Texas Legislature

Texas Legislators Fight Social Media Companies Canceling Conservative Speech

NBC 5 News

Texas Gov. Greg Abbott (R) is working with State Sen. Bryan Hughes (R-Mineola) to introduce a bill that has Texans from multiple political parties talking.

The bill addresses what Texans can do when their online accounts are banned by social media companies like Facebook and Twitter.

According to the Texas Legislature, the bill would give Texans a way to get back online if a social media company bans or blocks their account based on their political or religious views.

According to Gov. Abbott, the bill aims to "prevent social media platforms from 'canceling conservative speech'."

As Abbott and Hughes seek to hold social media companies responsible for banning certain accounts, representatives from the other side of the aisle are pushing back.

The Libertarian Party of Texas said in a tweet Sunday that Abbott is "trying to force the baker to bake the cake," likening the legislation to the circumstances surrounding the 2018 Supreme Court case Masterpiece Cakeshop v. Colorado Civil Rights Commission.

In 2017, a bakery in Colorado refused to bake a wedding cake for a gay couple based on the bakery owner's religious beliefs.

The couple filed a complaint with the Colorado Civil Rights Commission, which resulted in a lawsuit alleging that the bakery discriminated against the couple based on their sexuality.

The case made its way through the appeals process to the U.S. Supreme Court, which ruled in a 7-2 decision that forcing the owner of Masterpiece Cakeshop to bake the wedding cake for the couple violated his rights to free exercise.

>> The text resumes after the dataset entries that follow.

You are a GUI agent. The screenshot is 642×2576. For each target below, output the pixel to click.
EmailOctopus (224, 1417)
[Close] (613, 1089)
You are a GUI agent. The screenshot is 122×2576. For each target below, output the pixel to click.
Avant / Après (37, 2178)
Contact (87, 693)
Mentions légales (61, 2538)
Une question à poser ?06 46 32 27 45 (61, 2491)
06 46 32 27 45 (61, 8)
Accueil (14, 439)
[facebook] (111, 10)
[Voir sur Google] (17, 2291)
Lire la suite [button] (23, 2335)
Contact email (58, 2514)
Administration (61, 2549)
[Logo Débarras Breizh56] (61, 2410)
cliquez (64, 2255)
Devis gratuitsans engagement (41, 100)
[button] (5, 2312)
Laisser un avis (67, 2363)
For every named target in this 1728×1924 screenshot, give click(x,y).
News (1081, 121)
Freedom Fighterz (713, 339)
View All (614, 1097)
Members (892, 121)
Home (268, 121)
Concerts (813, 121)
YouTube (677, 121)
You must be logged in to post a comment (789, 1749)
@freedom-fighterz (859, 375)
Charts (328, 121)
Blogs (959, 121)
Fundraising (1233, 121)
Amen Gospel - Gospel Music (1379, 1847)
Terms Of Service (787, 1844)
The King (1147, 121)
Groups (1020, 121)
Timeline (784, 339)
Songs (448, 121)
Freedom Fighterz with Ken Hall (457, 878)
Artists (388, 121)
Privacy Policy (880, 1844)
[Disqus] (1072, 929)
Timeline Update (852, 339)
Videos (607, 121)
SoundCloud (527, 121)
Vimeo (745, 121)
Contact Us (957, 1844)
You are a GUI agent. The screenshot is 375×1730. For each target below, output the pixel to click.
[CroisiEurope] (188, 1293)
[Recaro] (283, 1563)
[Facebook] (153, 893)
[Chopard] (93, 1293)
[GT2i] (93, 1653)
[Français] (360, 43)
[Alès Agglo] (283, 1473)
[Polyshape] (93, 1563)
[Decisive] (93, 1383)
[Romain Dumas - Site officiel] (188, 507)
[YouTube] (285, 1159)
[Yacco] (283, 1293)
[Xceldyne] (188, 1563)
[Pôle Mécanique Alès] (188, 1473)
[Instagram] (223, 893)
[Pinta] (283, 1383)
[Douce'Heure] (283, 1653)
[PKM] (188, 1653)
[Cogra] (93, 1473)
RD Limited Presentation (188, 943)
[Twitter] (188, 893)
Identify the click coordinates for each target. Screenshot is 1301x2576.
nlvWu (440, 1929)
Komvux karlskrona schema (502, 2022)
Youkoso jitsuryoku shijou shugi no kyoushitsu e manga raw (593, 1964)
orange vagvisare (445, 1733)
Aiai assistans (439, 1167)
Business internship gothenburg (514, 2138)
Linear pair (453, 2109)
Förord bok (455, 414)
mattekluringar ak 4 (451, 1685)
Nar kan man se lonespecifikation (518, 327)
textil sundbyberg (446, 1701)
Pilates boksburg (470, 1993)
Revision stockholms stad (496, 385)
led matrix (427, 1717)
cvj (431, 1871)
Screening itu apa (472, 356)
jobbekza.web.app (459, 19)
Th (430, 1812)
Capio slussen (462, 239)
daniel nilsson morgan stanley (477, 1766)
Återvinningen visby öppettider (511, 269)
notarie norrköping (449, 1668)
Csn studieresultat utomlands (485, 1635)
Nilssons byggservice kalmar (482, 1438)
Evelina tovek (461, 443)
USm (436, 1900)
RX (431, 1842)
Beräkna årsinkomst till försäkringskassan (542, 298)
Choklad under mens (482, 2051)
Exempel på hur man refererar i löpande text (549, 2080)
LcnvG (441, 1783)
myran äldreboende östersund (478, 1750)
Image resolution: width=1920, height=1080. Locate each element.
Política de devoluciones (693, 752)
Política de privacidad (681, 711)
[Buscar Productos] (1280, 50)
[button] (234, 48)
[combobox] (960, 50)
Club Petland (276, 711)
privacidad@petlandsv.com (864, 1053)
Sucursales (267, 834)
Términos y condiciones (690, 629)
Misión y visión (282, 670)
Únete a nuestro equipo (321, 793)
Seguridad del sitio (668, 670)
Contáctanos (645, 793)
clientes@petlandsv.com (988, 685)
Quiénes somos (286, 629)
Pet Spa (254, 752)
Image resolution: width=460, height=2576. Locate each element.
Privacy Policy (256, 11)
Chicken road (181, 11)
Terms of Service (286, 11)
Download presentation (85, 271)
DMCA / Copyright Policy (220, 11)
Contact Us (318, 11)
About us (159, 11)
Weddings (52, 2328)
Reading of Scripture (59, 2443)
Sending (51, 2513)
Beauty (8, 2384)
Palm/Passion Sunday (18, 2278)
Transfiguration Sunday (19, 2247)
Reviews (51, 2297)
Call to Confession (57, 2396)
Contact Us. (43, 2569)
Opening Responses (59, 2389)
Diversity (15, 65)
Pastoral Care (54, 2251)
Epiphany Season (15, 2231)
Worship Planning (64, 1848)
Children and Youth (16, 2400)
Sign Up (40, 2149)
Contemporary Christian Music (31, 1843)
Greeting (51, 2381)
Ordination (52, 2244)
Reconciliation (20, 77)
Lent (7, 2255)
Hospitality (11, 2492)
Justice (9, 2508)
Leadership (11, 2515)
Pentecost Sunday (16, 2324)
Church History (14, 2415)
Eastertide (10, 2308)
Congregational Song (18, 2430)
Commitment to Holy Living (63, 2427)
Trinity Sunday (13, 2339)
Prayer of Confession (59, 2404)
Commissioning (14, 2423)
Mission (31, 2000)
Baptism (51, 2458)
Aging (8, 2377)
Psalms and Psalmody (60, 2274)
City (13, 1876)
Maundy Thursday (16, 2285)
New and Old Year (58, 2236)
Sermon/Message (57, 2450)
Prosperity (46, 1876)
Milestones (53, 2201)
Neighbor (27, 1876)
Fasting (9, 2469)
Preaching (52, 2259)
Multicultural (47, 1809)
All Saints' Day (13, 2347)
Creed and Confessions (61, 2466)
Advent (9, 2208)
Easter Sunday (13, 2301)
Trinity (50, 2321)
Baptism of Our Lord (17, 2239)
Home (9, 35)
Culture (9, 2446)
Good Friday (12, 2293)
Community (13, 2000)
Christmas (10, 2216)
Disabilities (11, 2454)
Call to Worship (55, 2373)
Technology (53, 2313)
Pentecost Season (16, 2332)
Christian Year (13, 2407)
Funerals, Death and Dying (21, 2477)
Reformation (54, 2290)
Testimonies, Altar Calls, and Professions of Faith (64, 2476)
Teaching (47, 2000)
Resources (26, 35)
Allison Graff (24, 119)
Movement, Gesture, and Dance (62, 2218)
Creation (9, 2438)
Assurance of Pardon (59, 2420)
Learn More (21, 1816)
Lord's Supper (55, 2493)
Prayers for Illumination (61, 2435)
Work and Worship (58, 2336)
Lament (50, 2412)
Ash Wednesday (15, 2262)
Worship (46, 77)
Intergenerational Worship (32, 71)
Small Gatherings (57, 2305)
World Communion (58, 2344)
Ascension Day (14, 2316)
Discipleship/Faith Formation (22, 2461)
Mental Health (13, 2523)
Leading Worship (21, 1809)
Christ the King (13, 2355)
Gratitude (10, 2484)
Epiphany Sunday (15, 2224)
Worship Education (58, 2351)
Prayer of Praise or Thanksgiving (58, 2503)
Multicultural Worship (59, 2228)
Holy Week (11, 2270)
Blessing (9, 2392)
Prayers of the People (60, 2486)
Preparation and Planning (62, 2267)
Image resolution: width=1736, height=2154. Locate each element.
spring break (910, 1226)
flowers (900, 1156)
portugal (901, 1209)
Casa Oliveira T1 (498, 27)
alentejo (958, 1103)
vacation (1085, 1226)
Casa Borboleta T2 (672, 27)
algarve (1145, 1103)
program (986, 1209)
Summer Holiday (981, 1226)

The Libertarian Party of Texas's tweet draws a comparison between the circumstances surrounding Masterpiece Cakeshop and Abbott's bill regarding social media companies, suggesting that while the owner of the bakery could deny business to customers on religious grounds, Abbott's bill would prevent private social media companies from banning users based on their political or religious beliefs.

"Companies have every right to host speech they want to, and to not host speech they don't want to," the Libertarian Party of Texas said. "This is called freedom."